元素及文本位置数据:
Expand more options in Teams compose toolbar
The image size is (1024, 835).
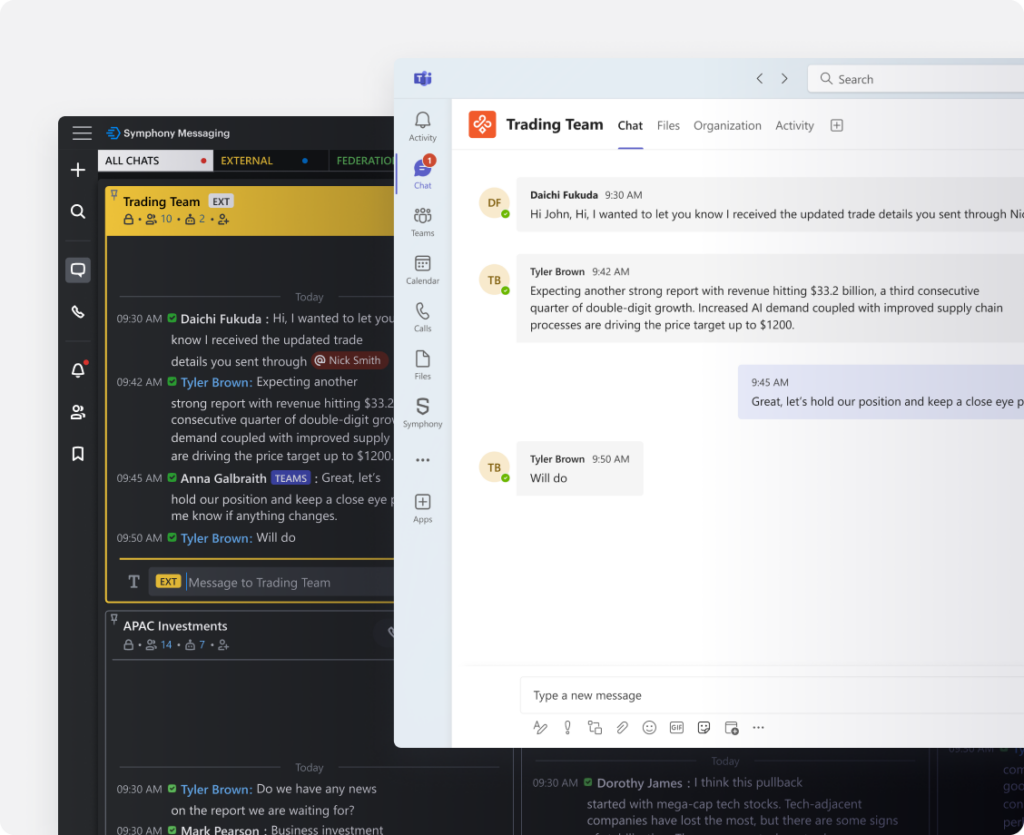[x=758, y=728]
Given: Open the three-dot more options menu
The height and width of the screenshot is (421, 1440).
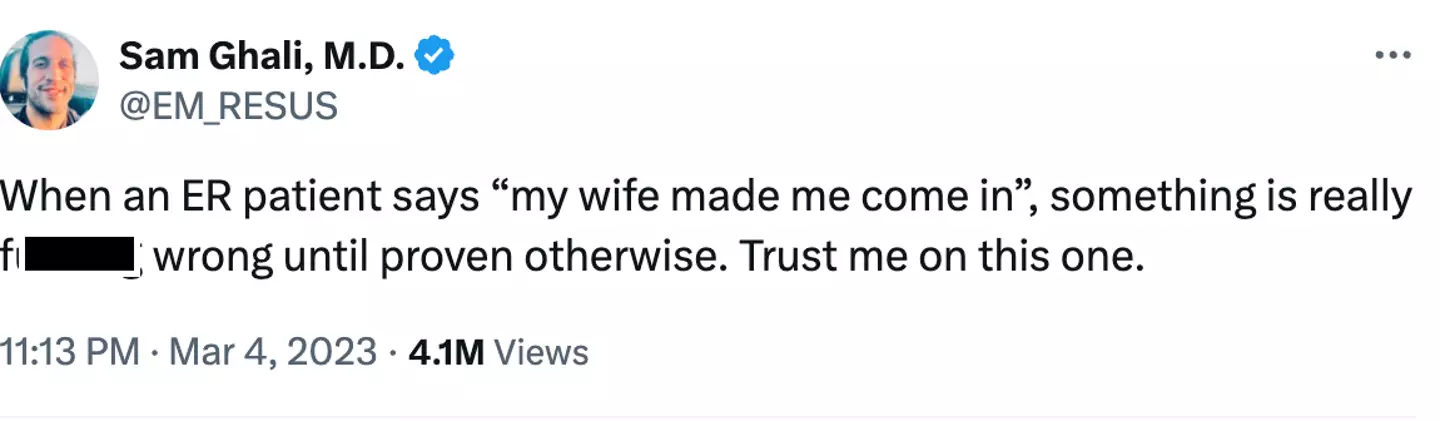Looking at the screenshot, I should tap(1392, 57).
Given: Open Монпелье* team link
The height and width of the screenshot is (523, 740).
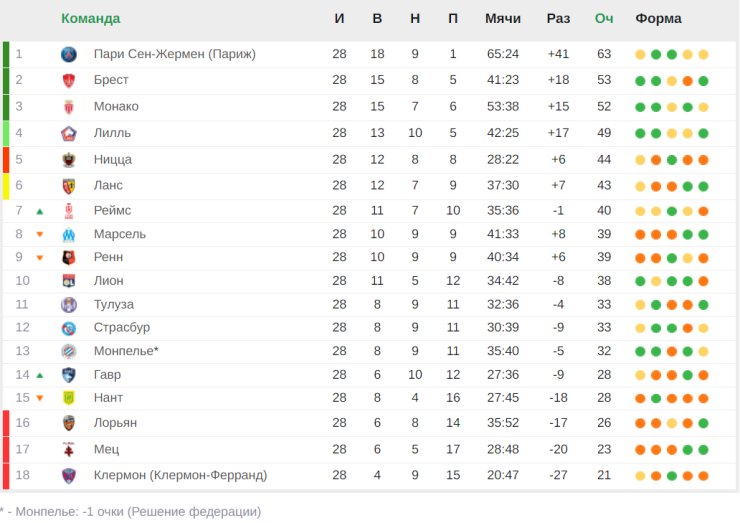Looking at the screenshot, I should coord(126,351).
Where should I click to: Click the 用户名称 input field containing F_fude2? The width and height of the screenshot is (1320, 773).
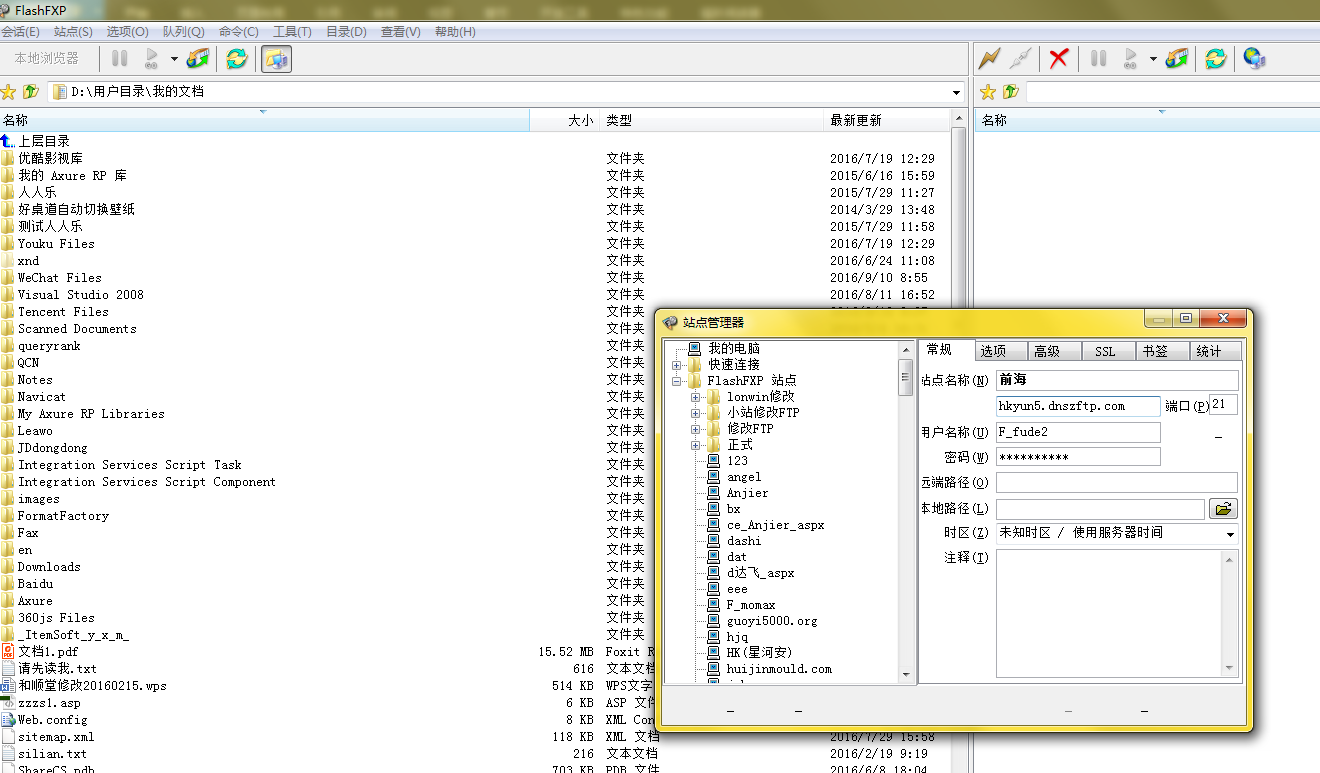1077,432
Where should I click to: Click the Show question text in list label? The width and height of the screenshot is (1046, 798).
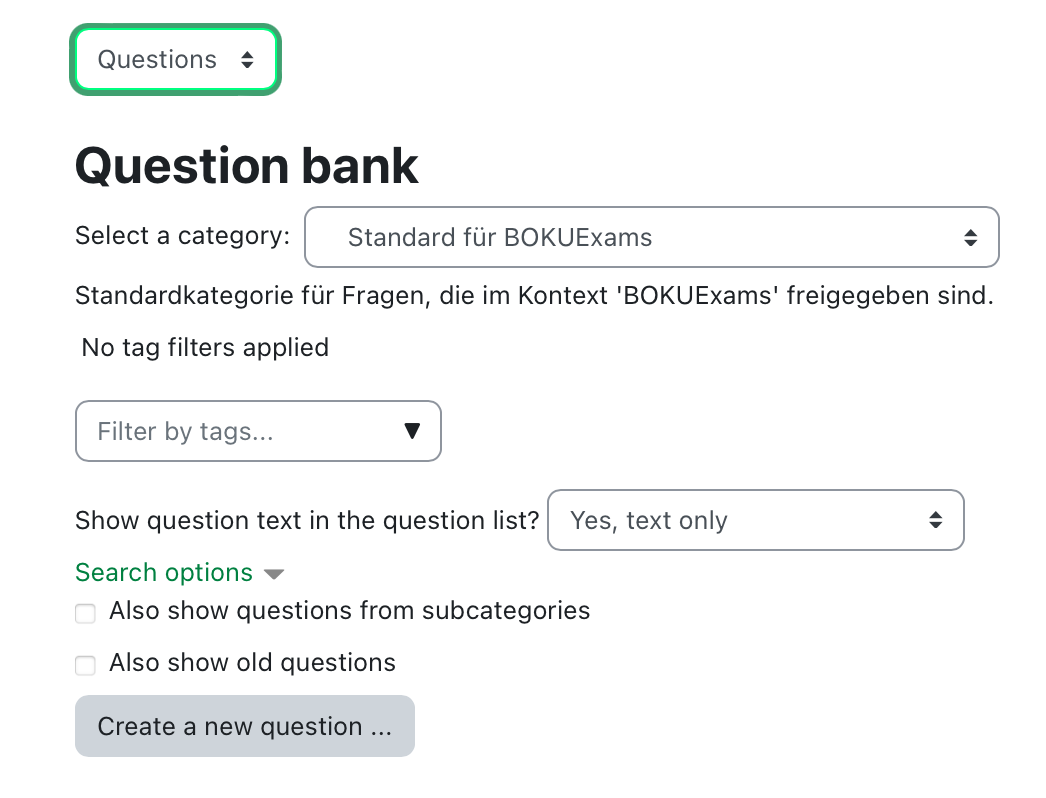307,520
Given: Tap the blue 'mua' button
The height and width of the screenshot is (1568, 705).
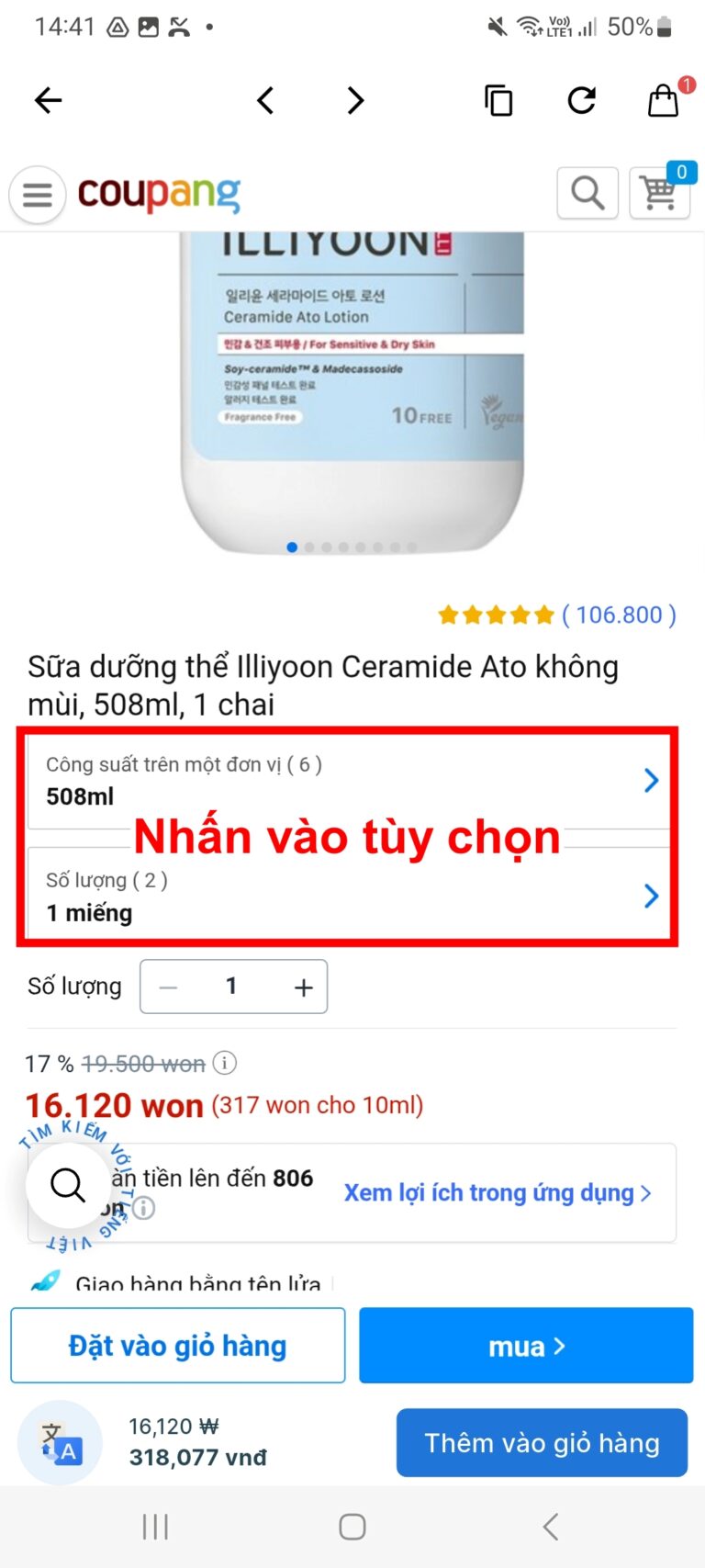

给定题目: 将以上各行中的“Given”一律更名为“Instruction”，其余内容保持不变，并重新写出全部行。答案中不要包含图片。

正确答案:
Expand more options in Teams compose toolbar
The image size is (1024, 835).
[x=758, y=728]
Instruction: Open the three-dot more options menu
The height and width of the screenshot is (421, 1440).
Looking at the screenshot, I should tap(1392, 57).
Instruction: Open Монпелье* team link
The height and width of the screenshot is (523, 740).
Looking at the screenshot, I should coord(126,351).
Where should I click to: Click the 用户名称 input field containing F_fude2? The width and height of the screenshot is (1320, 773).
1077,432
Where should I click to: Click the Show question text in list label? The width and height of the screenshot is (1046, 798).
307,520
Instruction: Tap the blue 'mua' button
The height and width of the screenshot is (1568, 705).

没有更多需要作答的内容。